Yes, Tom Cruise is back as wild man “Maverick,” a man who knows no limitarions in his aerial pursuits. After defying command, he’s just been dismissed from duty and sent back to “Top Gun” flight school. There he’s assigned to recruit a new crop of fighter pilots, including his deceased friend’s son “Rooster” (Miles Teller). The recruits are cocky and have no knowledge of Maverick’s reckless ways of flying.
What follows are a lot of gung-ho aerial training sequences, meant to be nail-biting for the mainstream crowd. Although well-choreographed, there’s nothing truly wondrous about watching pilots fly their jets in training simulations.
If there’s any tension, it’s between Maverick and Rooster. The latter still bitter about his father’s death, he blames Maverick who is filled with guilt. Teller and Cruise’s scenes hint at a better, more substantial film, one in which psychological games could have been better played on the ground than in the air.
Val Kilmer shows up for heartfelt cameo that turns out to be the best scene in the movie. Kosinski and Cruise stage the scene with compassion and wit as Kilmer, who lost usage of his vocal chords due to cancer, makes the best of a complicated task.
The problem with this sequel, more so than the original, is that safe for Maverick the side characters just aren’t that well-developed. You also keep wondering whether the film actually fully embraces its cheese or if it’s dead-serious in its intentions to replicate the original’s fromage.

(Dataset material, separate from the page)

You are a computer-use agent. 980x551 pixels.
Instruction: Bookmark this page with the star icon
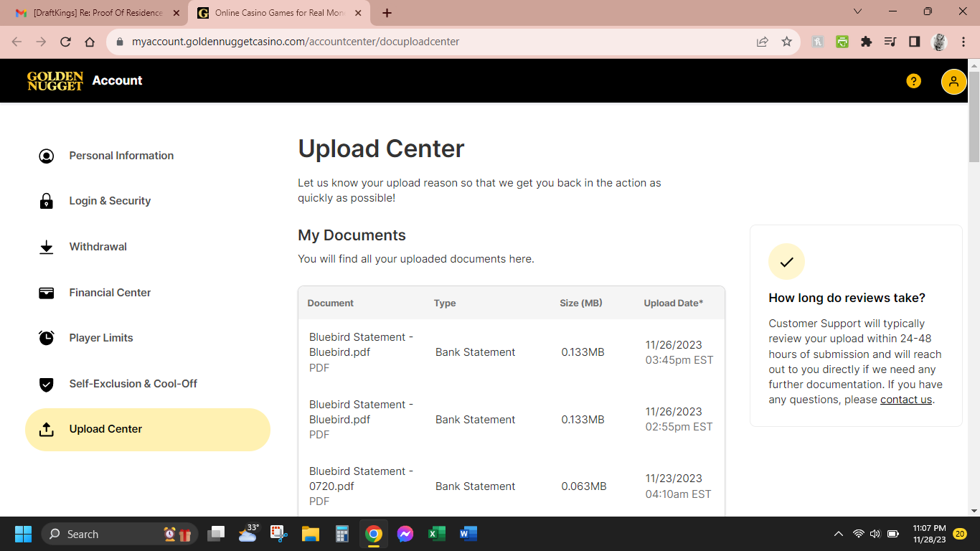786,42
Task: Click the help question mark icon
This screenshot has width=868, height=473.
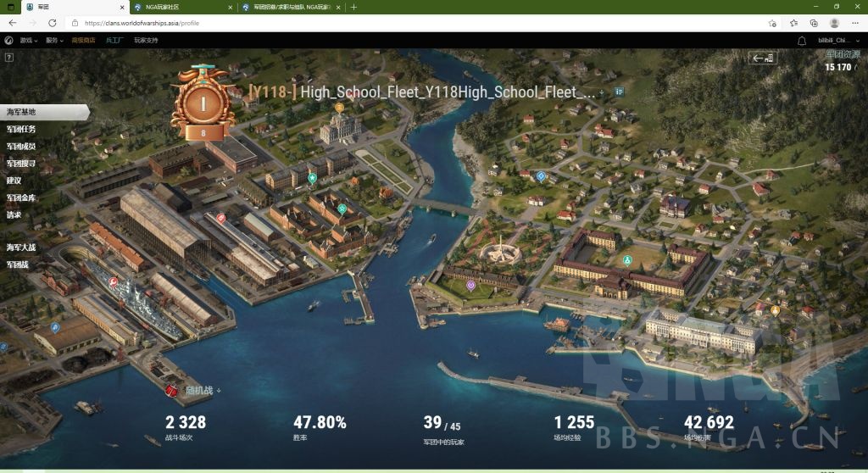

What’s also missing is the original’s best trait: the homoerotic tension between the chiseled men at the school. During a break from training, the recruits plays a shirtless game of football in the sun-soaked beach — where’s the eroticism? Bodies clash onto one another, plenty of high-fives occur, but it all feels rather robotic and forced.
Pardon me for being the party crasher here, but it seems as though much of this sequel’s rousing critical reaction stems from a) it being a movie-movie, something that theaters badly need right now to get asses back in the seats and b) the nostalgic factor. If anything, this is a sequel that is basically an ode to itself.
I wanted director Joseph Kosinski (Oblivion) to embrace the camp. The fact that he plays it all with a straight face is such a terrible shame. [C+]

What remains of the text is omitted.